Nathalie Coste-Cerdan avait rejoint le département cinéma en janvier 2014, au moment où on apprenait que Manuel Alduy, directeur du cinéma de la chaîne depuis 2005, prenait la tête d’une nouvelle division, baptisée du mystérieux nom de code OTT (pour «over the top») chargée de réfléchir aux stratégies de diffusions internet (ordinateurs et mobiles) aussi bien en France qu’à l’étranger. Une décision notamment justifiée pour contrer l’offensive Netflix, le géant américain entrant sur le marché français et se positionnant massivement en offre concurrente de Canal +. Nathalie Coste-Cerdan aura donc à peine eu le temps de s’installer dans son fauteuil. Tous les regards se tournent désormais vers son bras droit, Nicolas Dumont, chargé des acquisitions de films français, qui pourrait à son tour faire les frais de ce grand ménage. La profession cinéma reste tétanisée par la reprise en main radicale par Bolloré d’une maison qui joue un rôle cardinal pour les montages financiers des films. On y parle même de «tremblement de terre», d’«avenir flou», d’«annonces intempestives et glaçantes».

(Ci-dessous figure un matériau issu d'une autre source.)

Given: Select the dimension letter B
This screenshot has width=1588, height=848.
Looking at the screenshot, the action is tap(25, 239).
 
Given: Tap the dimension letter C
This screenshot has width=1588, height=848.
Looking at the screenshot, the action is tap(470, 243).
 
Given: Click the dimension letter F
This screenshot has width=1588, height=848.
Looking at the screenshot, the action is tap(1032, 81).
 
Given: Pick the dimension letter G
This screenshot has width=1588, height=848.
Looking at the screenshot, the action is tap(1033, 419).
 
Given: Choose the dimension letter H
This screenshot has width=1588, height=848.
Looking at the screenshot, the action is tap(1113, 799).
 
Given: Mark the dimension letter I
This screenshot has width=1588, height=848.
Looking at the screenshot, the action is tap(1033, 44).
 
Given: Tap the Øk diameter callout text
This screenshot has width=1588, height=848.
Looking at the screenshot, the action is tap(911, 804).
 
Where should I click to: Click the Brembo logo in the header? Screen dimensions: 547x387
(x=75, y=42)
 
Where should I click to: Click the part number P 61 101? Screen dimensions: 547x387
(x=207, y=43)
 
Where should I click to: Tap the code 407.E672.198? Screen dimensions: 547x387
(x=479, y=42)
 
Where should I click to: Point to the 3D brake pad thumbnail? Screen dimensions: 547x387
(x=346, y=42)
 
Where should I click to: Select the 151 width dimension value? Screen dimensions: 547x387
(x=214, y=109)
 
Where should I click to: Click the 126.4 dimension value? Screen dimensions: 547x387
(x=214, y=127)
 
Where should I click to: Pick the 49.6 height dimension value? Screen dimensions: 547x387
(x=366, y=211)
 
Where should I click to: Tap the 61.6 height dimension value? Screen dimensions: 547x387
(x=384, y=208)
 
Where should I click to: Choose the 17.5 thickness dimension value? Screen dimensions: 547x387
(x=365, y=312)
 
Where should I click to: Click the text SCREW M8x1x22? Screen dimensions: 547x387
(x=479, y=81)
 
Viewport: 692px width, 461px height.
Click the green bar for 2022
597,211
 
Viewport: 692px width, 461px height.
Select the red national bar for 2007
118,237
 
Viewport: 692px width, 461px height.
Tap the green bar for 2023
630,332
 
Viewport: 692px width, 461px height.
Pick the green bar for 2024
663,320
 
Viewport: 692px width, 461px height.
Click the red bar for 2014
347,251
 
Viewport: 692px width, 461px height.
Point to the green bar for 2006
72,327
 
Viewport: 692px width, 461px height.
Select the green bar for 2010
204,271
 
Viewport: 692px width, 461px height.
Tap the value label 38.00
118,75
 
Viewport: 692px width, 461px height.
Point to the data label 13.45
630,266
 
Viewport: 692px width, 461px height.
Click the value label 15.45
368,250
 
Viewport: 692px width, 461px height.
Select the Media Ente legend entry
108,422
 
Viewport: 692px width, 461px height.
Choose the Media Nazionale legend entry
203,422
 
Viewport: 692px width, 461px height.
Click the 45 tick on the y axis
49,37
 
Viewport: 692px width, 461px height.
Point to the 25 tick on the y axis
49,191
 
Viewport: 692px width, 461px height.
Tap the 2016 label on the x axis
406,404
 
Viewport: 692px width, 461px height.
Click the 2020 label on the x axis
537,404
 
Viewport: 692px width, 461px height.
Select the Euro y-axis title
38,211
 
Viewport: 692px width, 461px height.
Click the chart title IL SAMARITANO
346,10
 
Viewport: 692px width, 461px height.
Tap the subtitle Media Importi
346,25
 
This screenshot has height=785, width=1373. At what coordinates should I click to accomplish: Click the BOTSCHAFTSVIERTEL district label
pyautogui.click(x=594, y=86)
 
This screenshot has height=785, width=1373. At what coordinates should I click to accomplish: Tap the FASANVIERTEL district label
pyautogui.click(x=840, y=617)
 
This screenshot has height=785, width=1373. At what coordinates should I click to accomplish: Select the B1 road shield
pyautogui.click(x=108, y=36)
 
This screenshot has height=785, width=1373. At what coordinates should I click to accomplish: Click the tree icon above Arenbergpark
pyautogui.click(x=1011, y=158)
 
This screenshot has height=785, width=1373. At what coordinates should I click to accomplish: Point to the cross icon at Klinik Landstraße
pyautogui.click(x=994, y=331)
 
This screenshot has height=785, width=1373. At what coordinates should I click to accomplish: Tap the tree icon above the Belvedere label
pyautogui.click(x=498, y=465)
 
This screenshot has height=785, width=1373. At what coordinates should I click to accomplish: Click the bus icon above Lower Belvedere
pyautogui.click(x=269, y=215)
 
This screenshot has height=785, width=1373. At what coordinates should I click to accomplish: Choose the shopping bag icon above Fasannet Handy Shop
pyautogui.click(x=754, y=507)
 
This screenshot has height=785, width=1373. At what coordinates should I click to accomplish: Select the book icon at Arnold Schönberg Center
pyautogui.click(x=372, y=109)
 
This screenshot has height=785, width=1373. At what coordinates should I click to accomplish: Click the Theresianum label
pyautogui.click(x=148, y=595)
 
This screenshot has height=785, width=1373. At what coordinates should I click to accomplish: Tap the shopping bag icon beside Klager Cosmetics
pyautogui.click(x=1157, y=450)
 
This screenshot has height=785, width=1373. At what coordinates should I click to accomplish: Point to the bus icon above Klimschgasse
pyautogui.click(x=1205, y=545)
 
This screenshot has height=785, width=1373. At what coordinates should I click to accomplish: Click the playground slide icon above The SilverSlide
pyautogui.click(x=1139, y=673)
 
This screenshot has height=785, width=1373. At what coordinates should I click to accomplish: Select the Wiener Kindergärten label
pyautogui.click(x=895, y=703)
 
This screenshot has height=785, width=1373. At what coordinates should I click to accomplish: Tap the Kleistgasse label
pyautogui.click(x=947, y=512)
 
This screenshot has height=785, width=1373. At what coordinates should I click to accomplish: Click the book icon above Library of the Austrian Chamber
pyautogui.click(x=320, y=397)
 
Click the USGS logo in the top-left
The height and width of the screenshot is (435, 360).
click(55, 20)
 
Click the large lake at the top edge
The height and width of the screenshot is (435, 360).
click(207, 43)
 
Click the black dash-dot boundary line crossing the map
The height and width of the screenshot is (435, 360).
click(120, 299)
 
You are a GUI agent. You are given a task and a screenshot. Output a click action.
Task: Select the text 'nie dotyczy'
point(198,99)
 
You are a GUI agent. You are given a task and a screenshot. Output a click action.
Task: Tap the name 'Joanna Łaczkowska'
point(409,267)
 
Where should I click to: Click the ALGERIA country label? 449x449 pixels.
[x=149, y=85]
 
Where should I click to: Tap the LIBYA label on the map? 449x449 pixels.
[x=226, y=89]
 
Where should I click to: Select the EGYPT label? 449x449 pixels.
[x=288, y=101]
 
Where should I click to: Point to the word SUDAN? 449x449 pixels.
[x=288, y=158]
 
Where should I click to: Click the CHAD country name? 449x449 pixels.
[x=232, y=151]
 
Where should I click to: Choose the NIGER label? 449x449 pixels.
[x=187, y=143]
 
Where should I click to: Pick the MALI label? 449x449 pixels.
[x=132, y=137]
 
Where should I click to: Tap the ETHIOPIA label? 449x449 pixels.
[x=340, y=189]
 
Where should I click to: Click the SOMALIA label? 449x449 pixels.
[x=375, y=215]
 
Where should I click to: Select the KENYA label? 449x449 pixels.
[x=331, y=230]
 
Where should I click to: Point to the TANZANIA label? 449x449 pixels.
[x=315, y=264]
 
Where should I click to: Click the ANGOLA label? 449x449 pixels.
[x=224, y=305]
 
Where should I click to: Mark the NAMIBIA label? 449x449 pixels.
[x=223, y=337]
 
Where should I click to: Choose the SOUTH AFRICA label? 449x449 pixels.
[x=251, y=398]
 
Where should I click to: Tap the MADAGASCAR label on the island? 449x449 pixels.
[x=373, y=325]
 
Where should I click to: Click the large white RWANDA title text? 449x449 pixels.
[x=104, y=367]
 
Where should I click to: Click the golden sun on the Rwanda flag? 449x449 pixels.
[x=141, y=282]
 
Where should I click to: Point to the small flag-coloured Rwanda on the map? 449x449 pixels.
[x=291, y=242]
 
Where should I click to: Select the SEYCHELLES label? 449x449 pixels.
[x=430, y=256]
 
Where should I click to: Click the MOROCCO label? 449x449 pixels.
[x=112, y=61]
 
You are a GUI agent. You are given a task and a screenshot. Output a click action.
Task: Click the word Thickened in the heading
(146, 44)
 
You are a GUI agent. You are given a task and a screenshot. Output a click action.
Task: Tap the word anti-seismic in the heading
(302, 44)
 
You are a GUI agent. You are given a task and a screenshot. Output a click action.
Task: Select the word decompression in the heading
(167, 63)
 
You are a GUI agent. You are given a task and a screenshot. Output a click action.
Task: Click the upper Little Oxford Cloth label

Idem côté info. Le débarquement brutal de Cécilia Ragueneau et de Céline Pigalle, en fin de semaine dernière, a refroidi toute la maison. Même si i-Télé n’est pas parvenue à rattraper BFMTV, les résultats de la chaîne d’info en continu sont en progression. Et les deux femmes se montraient sourcilleuses d’une certaine éthique. «Cela faisait une dizaine de jours que l’on se doutait qu’il y avait de l’eau dans le gaz et plusieurs mois qu’on sentait que cela allait être compliqué», raconte une source interne. C’est au comité de management de jeudi, qui réunissait les cent cadres dirigeants du groupe, que beaucoup ont compris que leurs jours étaient comptés. Vincent Bolloré a laissé Bertrand Meheut ouvrir la réunion, l’écoutant dire sans broncher qu’il avait un bon bilan, avant de le corriger quelques instants plus tard : «C’est un bon bilan, mais…»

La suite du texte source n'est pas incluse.